The Sand Fight

One cousin was already at the beach. When the other topped the dune and they spied one another, both galloped across sand and their different ages, three and nearly five, arms outstretched.

It was a thrill to watch, this pure delight.

Then they met. She yanked off his hat. He hurled sand in her face. They probably both meant more to tease than assault. Yet in seconds they were tussling, mutually enraged. Grownups ran to separate them. Screams of anger and pain burst forth.

Sorrow flowing. Delight drowning. So lovely. So quickly so nasty. Just those few moments, yet within them lurked the human condition writ large. We thrill to companionship. And constantly we scan: Is our share of love, voice, justice, place in the community safe?
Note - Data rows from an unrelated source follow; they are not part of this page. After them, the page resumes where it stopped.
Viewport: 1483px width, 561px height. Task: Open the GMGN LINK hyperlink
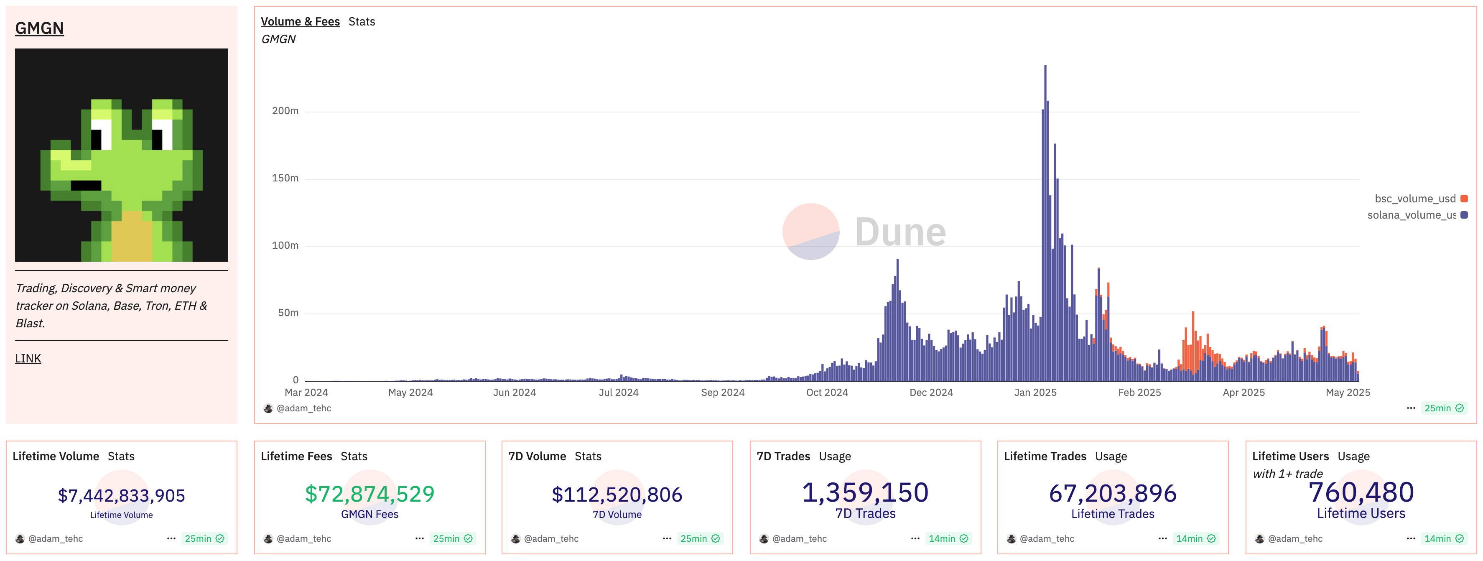coord(28,359)
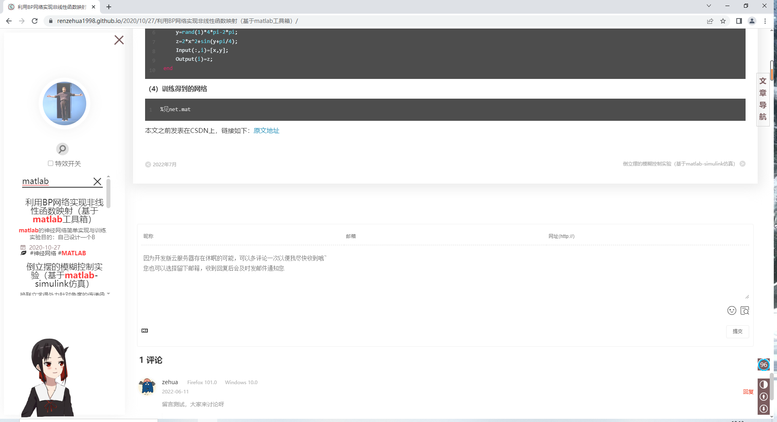Toggle Markdown mode in the comment editor
Viewport: 777px width, 422px height.
pyautogui.click(x=145, y=330)
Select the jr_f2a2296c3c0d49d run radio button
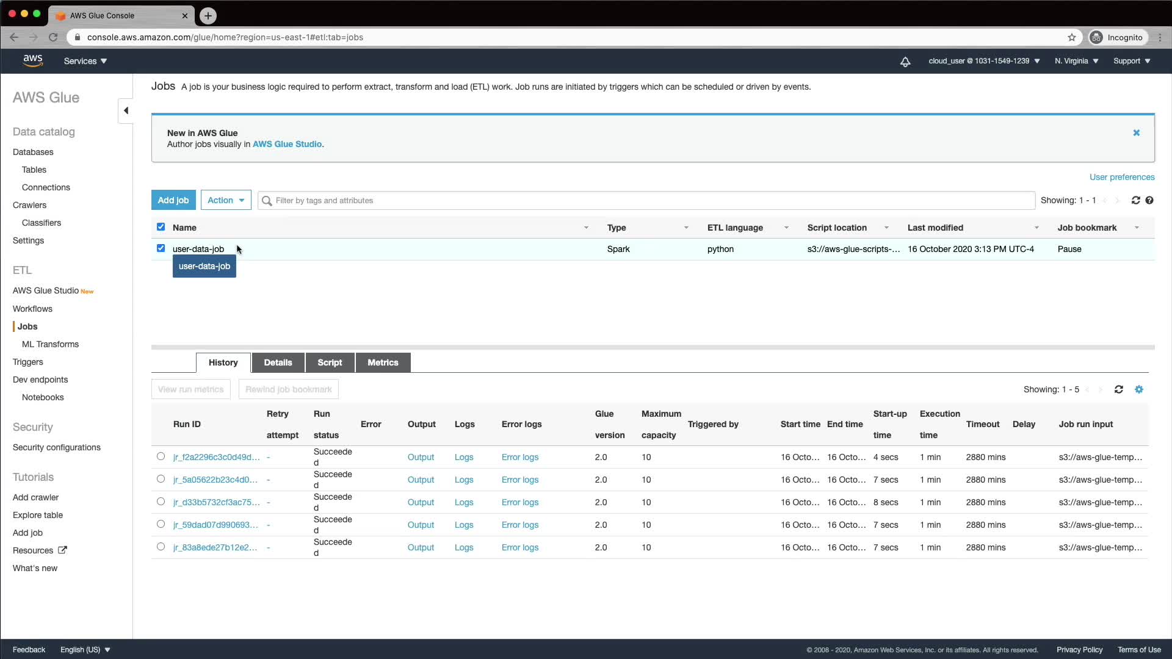 pyautogui.click(x=161, y=456)
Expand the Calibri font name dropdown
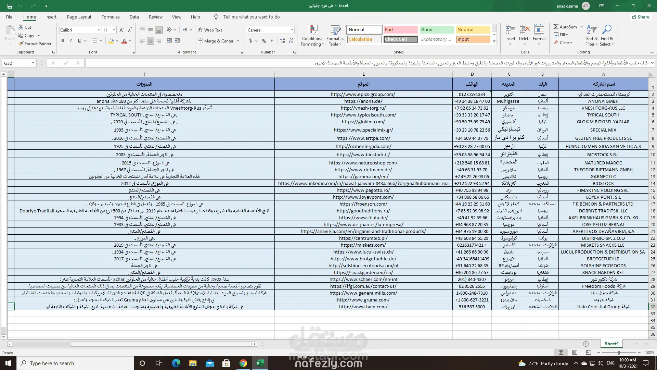Viewport: 657px width, 370px height. 99,30
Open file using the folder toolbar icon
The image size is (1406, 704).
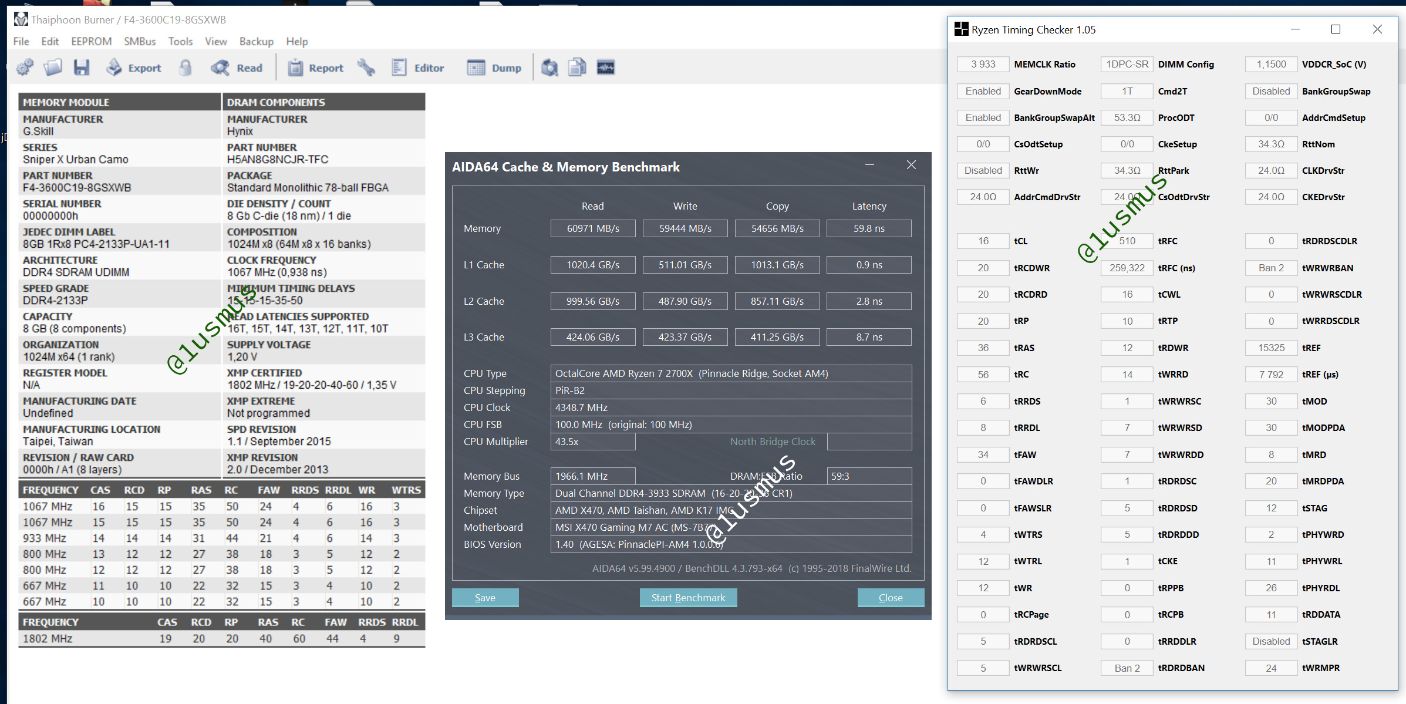pos(53,68)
As the beach fight raged, it pointed mostly to the usual work of growing up. But it also became a microcosm of the nuclear furies world leaders threaten, the claims to “blood and soil” with which some assault those they believe to be stealing it, the growing inability of adults, including the most powerful one in the world, to do better than yank hats, throw sand, egg on violences of mind, spirit, and body.

It still hurts to remember the sand fight. Not because the combatants were terrible; they were acting their age. After grownups reinforced the norms of civilized behavior, they didn’t forswear battle but could often be spied whispering under a blanket, sharing books, even cuddling. What hurts is how quickly the joy fizzled, a cloud spreading over that sun-drenched beach precisely as beauty raced toward fulfillment.

What hurts is that the image of missing each other precisely when on the cusp of finding each other seems to capture our current national and planetary condition. There is so much to be awed by, so much wonder crying out for attention, so much human yearning to embrace the other and challenges of the day before the planet shuts us down. Yet the thermometers measuring our hate and Earth itself show global temperatures soaring as we yank hats and throw sand. This is why in the August 14, 2017, issue of The New Yorker, Robin Wright asks, “Is America Headed for a New Kind of Civil War?” This is why the January 17, 2018, New York Times analysis of the 2017 U.S. tax cut is headlined, “Sharper State Divide in Congress Seen as ‘New Civil War.’”

Extrapolating from children is dangerous. But I wonder what might have happened if adults had egged on instead of pacifying the cousins. And I find myself asking what adult intervention looks like when the grownups themselves regress to childhood. How far does the hate spread? How many casualties are suffered? What finally enables combatants to recapture their vision of delight long enough once more to pursue it?

When Adam and Eve lost their way in Eden, God warned of trouble ahead and that an angel with a flaming sword would bar their return. But next, Genesis reports, they “made love,” setting in motion the births of Cain and then Abel. No return to Eden here as soon they rolled in the sand and Abel was dead. Still, the ending of Genesis 4 reports, Adam and Eve made love again, Seth was born, Seth had son Enosh, and “At that time people began to call on the name of the Lord.”

Now we fumble toward the next chapters in our and (we pray) God’s story. I wonder if it’s precisely when we honor a story larger than our own—which is what adults intervening in the sand fight called for—that we grow back up and into delight.